In Which World Will Our Children Live?
What are the forces that are shaping our human environment? What effect will our actions have on the world fifty years from now? It is obvious that the future cannot be predicted, but some futures are more likely than others, so the choices we make are important. For instance, the UN estimates the world population in the next century may be as low as 6 billion people if things go well, 8 or 9 billion if they don't. Our future population is likely to wind up somewhere between those high and low estimates; where it ends up can be influenced by what we do now.
Scenarios, or stories about possible futures, have been highly effective in business and military planning where choices have to be made with incomplete or even defective data. Allen Hammond uses scenarios to describe possible futures for send different regions of the world. The first scenario he calls Market World, a world of unrestrained free market capitalism: the second is Fortress World, a world polarized between the rich and the poor; the third he calls Transformed World, one where the economic dynamism of Market World is restrained both by humane considerations and our long term best interests.

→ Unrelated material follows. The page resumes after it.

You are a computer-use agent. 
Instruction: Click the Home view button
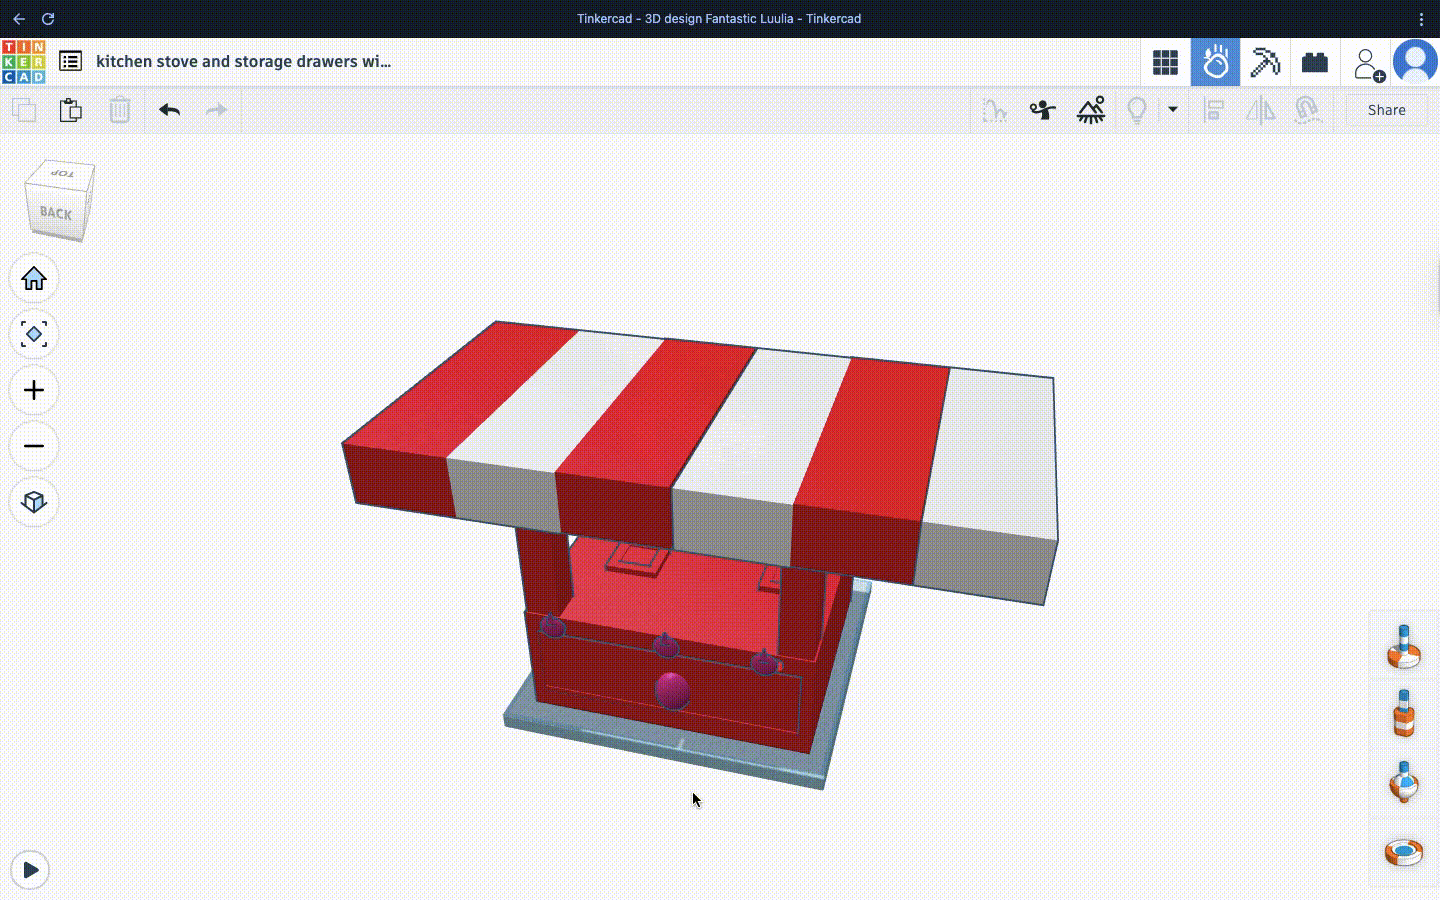(34, 279)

Allen Hammond received a Ph.D. in applied mathematics from Harvard University in 1970, then started a career in science journalism. He founded the popular scientific magazine Science 80, as well as a scientific policy journal, Issues in Science and Technology, for the National Academy of Sciences. He has been a consultant to the White House Science Office, and is currently senior scientist and director of strategic analysis at the World Resources Institute, a non partisan think tank in Washington DC that focuses on global environmental issues.